Additionally, Sobyanin’s media prominence throughout March in reporting on the coronavirus and governors’ nationwide pivot to Sobyanin alarmed the Kremlin, leading to perceptions in the Putin administration that Moscow’s mayor was working to position himself in the race for a presidential successor. “It really did seem like Sobyanin was on the rise and soaring to new heights. It started to look like a full-fledged bid to be next. Rival groups in the Kremlin quickly seized the moment, [knowing] that the president dislikes any enthusiasm about the race for a successor,” a Kremlin official told Meduza.
Vladimir Putin and Sergey Sobyanin discuss Moscow’s epidemiological situation on May 27, 2020
Alexey Nikolsky / Pool / TASS / Scanpix / LETA
As a result, says another source close to the Kremlin, it’s become common in Putin’s inner circle to blame Sobyanin for various problems: “He led people to panic, necessitating a quarantine, which caused economic problems and drove up protest sentiment. It’s all very convenient: it’s all Sobyanin’s fault.”

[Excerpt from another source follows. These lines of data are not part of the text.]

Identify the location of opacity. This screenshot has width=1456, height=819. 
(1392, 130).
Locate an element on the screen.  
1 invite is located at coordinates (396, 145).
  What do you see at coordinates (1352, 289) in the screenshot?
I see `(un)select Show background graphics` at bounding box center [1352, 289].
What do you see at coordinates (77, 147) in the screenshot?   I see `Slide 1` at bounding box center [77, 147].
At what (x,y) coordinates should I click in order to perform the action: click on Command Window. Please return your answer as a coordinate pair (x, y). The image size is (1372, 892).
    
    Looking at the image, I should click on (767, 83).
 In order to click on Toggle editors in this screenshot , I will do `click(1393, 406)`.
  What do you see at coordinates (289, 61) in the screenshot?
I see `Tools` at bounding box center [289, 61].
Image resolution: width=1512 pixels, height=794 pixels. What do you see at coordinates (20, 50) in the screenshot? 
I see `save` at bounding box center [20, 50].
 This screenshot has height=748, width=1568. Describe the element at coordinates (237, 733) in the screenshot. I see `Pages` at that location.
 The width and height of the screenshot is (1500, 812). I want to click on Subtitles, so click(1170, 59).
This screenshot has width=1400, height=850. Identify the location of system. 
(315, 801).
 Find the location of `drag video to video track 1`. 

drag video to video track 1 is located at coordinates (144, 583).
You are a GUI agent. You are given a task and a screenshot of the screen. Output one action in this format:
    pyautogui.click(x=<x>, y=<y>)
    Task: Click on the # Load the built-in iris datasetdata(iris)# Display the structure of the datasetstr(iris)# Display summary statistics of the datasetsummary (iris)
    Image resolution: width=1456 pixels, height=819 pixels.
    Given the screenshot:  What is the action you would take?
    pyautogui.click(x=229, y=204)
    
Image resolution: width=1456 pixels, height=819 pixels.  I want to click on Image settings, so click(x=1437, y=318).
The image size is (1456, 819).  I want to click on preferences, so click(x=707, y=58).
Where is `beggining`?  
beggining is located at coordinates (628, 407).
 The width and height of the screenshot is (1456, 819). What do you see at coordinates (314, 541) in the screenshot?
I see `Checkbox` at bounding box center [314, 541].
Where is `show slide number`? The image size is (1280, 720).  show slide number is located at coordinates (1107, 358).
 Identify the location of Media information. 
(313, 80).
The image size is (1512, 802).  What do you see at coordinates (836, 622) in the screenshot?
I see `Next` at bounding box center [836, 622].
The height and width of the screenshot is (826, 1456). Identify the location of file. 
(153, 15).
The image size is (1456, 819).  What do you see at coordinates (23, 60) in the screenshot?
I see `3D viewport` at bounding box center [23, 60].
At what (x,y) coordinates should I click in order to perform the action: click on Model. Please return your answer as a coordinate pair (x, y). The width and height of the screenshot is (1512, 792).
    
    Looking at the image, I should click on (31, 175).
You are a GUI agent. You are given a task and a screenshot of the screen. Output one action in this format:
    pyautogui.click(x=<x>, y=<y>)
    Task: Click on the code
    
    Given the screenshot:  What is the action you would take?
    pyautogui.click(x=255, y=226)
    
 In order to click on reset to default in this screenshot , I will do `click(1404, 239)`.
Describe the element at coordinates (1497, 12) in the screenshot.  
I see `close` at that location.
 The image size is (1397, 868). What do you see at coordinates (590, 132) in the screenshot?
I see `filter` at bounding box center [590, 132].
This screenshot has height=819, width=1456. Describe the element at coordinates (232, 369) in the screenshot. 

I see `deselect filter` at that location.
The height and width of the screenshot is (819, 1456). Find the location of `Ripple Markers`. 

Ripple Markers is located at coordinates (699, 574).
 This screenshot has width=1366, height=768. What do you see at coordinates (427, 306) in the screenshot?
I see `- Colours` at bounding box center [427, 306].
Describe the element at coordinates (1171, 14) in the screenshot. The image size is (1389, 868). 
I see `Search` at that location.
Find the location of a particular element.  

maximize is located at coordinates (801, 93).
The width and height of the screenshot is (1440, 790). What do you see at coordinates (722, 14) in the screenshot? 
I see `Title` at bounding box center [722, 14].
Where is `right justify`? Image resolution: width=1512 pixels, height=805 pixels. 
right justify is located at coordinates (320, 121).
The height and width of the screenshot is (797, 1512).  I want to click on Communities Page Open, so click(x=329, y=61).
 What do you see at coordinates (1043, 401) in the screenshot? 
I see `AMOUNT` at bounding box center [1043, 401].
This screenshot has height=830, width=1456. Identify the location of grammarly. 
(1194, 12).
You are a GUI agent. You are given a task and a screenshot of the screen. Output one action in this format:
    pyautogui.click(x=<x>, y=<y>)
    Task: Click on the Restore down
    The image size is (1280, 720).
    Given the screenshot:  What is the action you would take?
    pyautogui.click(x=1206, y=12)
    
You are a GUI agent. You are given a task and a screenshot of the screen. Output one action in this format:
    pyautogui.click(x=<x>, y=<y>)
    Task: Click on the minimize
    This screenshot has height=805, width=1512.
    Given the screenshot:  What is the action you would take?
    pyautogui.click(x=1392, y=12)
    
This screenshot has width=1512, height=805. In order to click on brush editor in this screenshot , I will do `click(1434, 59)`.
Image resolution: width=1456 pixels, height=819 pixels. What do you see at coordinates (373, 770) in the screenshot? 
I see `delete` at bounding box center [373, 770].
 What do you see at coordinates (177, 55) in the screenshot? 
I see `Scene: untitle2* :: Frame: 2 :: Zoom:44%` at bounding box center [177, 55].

This bad blood was never aired in public, but Moscow’s mayor quickly grasped the situation and adjusted his behavior, says one acquaintance. “He reached his own limits — the limits of his office, his authority, and his ability to reason. They’ll listen to you up to a point and then the window of opportunity closes. You hit a wall and you can either leave or adapt,” a source told Meduza.
“It’s easier now to go after Sobyanin and say he broke the economy. Maybe it’s true and it was on his initiative that everything closed down and they went too far,” wonders a source close to Russia’s federal cabinet. “But maybe he actually saved Moscow!”